А в тот самый момент, когда голос в телефонной трубке удостоверял подходящее светскому молодому человеку алиби, сам Гайгерн стоял прижавшись спиной к стене фасада на карнизе, между двумя глыбами песчаника, которые на самом деле были штукатуркой. Его положение нельзя было назвать устойчивым, однако он был преисполнен жаркой радости охотника, бойца и скалолаза. Удобства ради он надел синюю пижаму, на ноги — легкие спортивные туфли для бокса с подошвой из хромовой кожи, а поверх туфель на всякий случай натянул шерстяные носки, обычные шерстяные носки толстой грубой шерсти, какие носят лыжники. Это было необходимо, чтобы не оставлять следов. Гайгерн намеревался пробраться из своего окна на балкон номера, в котором жила Грузинская. Пройти нужно было около семи метров. Сейчас он уже одолел половину пути. Поддельные глыбы камня на фасаде отеля были сделаны в подражание грубо отесанным каменным блокам итальянского палаццо Питтии и выглядели помпезно, но главное, если штукатурка не начнет осыпаться, все должно пройти гладко. Гайгерн с осторожностью поставил ногу в углубление на штукатурке. На руках у него были перчатки, которые страшно мешали. Но снимать их нельзя, пока он не проползет оставшиеся три с половиной метра по стене на высоте третьего этажа.

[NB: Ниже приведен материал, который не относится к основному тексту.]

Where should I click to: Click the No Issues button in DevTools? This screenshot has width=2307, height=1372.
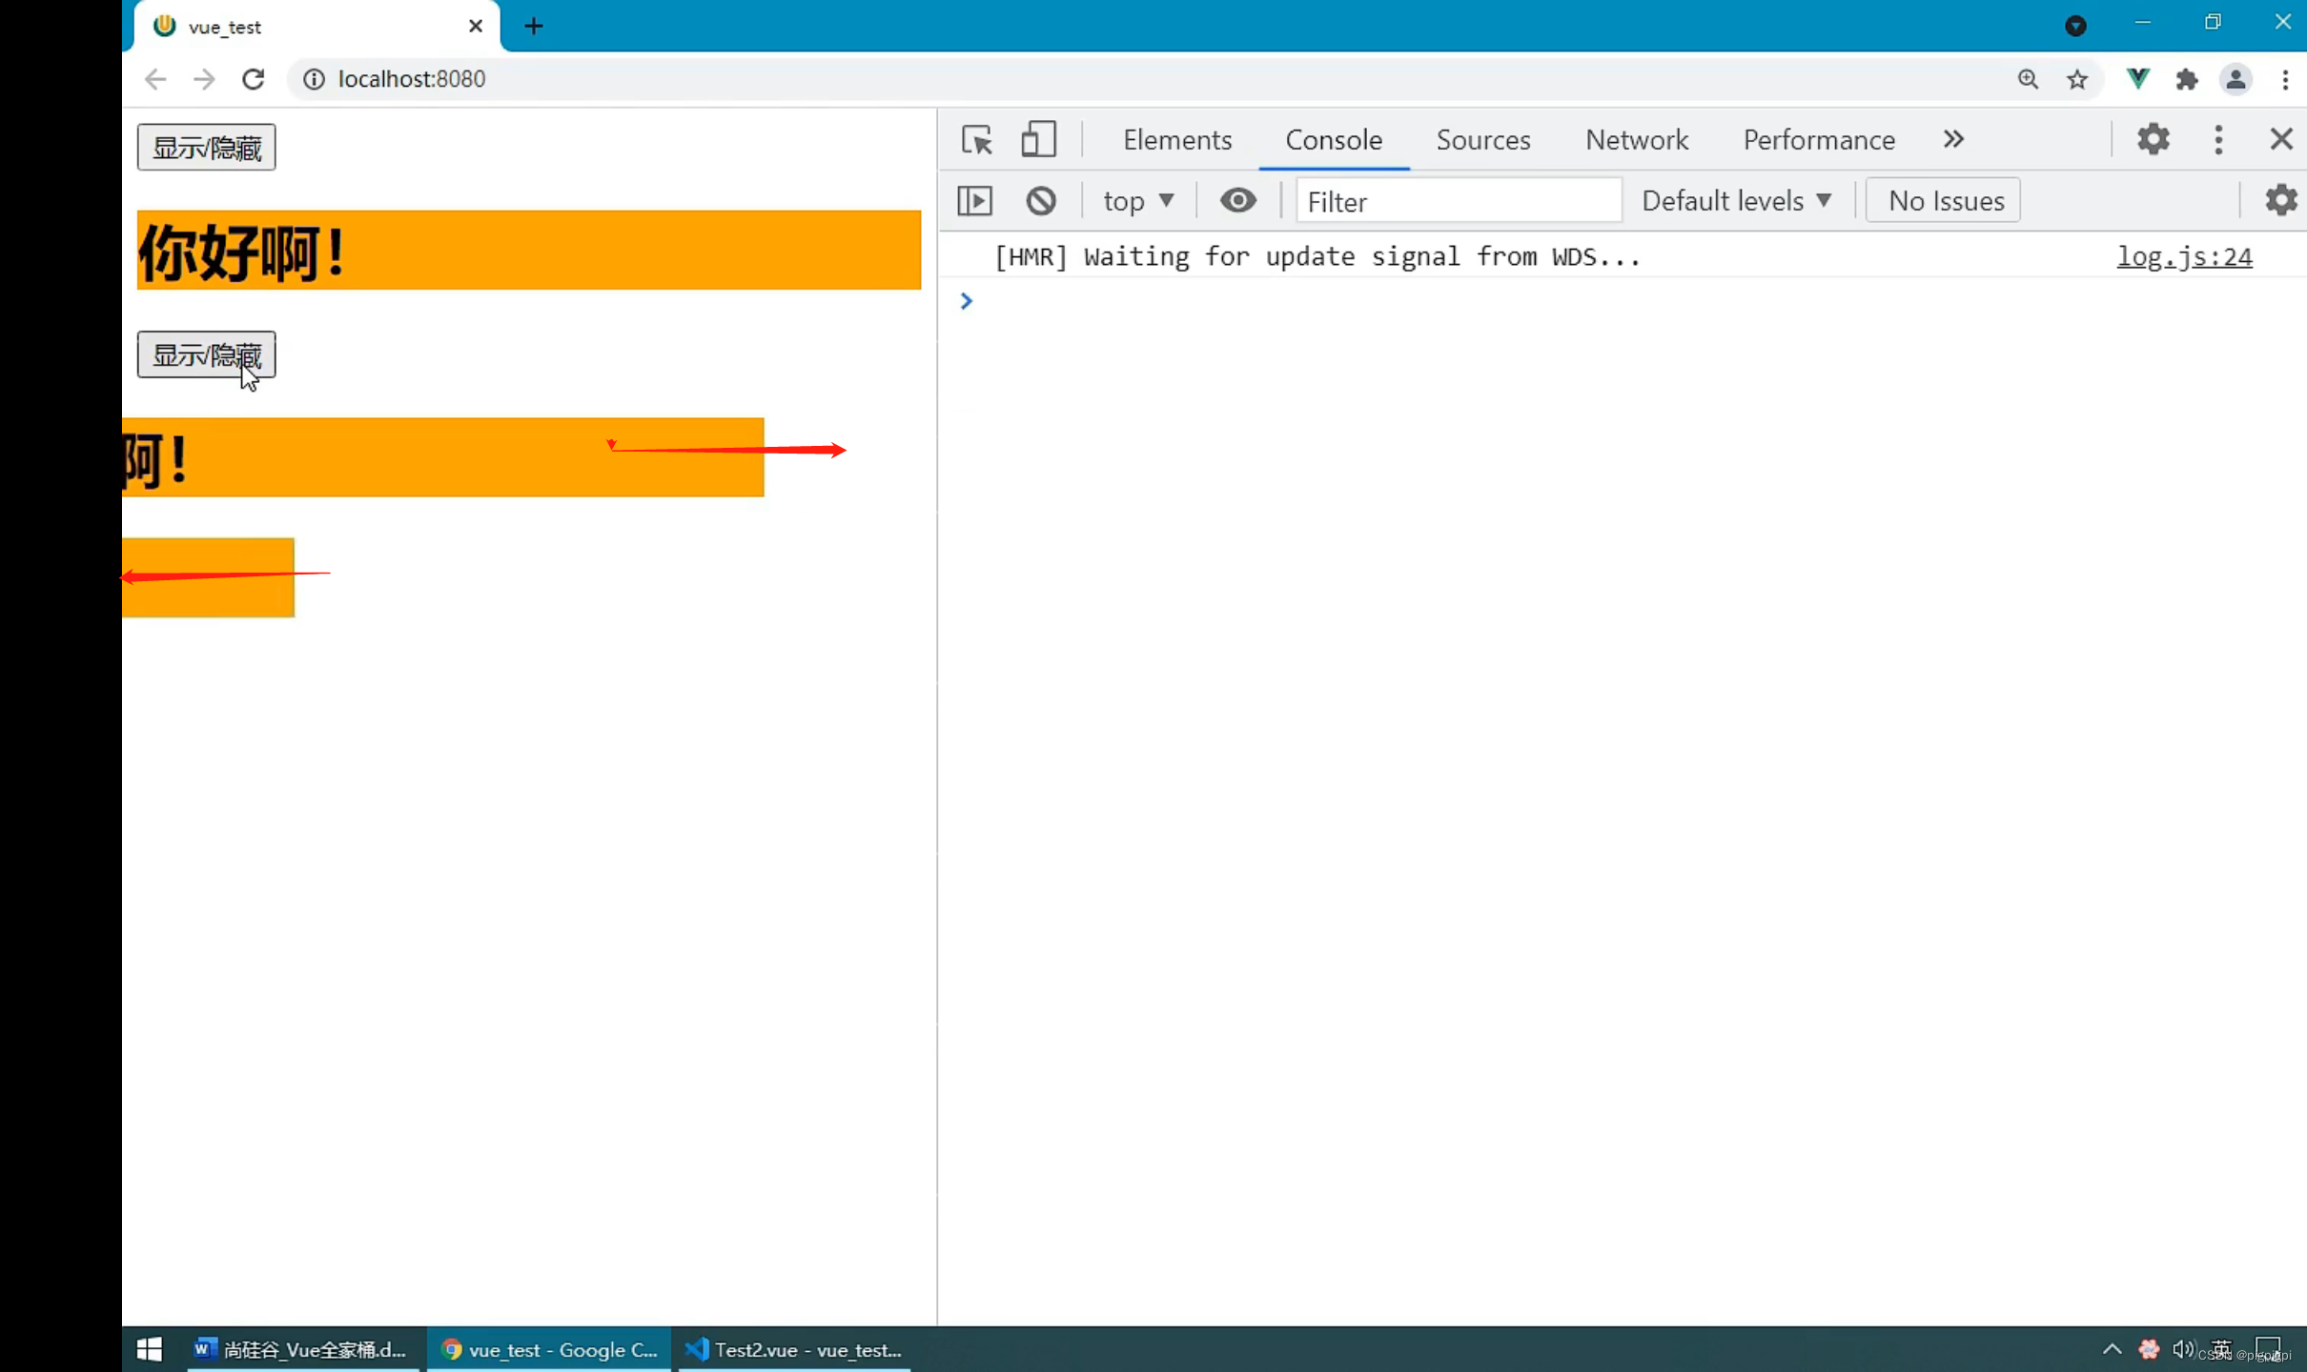pyautogui.click(x=1946, y=201)
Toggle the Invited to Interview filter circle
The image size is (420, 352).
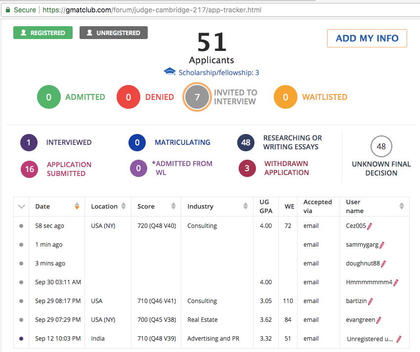(197, 97)
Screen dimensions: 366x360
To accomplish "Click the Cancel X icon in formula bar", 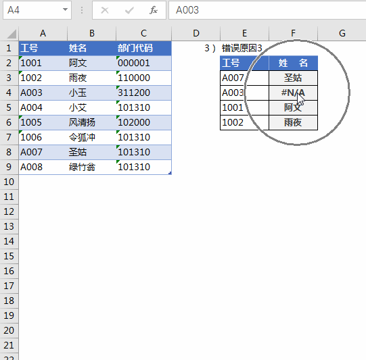I will pos(105,10).
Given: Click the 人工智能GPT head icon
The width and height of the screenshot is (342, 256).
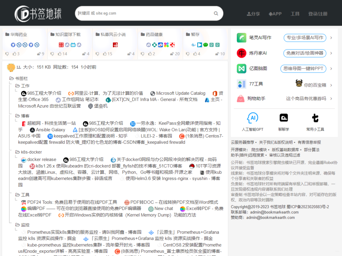Looking at the screenshot, I should (252, 118).
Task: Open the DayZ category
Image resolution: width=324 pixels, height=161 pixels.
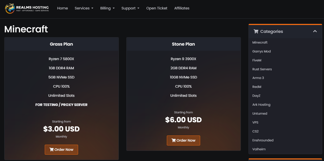Action: click(x=256, y=96)
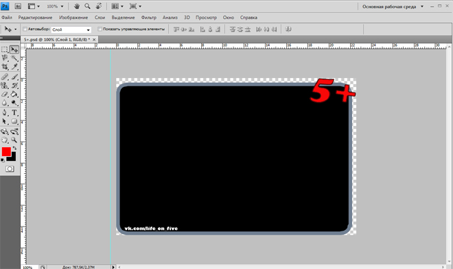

— Черт, — пробормотал он. Штукатурка крошилась под пальцами, довольно крупный кусок со стуком обвалился на крытый жестью наличник окна второго этажа. В горле у Гайгерна пересохло, но он заставил себя дышать ровно, как бегун на гаревой дорожке. Снова найдя точку опоры, в какое-то отчаянное мгновение стоя только на носке одной ноги, он перенес другую ногу еще на полметра дальше. И тихо засвистел. Он был очень возбужден и потому насвистывал и разыгрывал хладнокровие, как мальчишка. О жемчуге, ради которого все это совершалось, он не думал вовсе. В конце концов, можно было добраться до ожерелья и как-то по-другому. Ударить Сюзетту по голове в обтрепанной шляпчонке, когда компаньонка возвращается из театра, выхватить из ее рук саквояжик, в котором лежит жемчуг. Или ночью проникнуть в номер Грузинской. Или как бы случайно ошибиться дверью, пройти каких-то четыре шага по коридору, открыть замок подобранным к нему ключом, а если застанут в чужом номере, сделать невинную физиономию. Все это его не устраивало, абсолютно не устраивало. «Каждый должен действовать в соответствии со своей натурой, — пытался он втолковать своим дружкам, этой маленькой группе людей, которые были, несомненно, благоразумнее, чем он, и которых он уже два с половиной года едва удерживал в повиновении. — Я не ловлю зверя в капкан, я не поднимаюсь на горы с помощью фуникулера. То, чего я не добыл своими руками, — не мое. Я не чувствую, что оно — мое».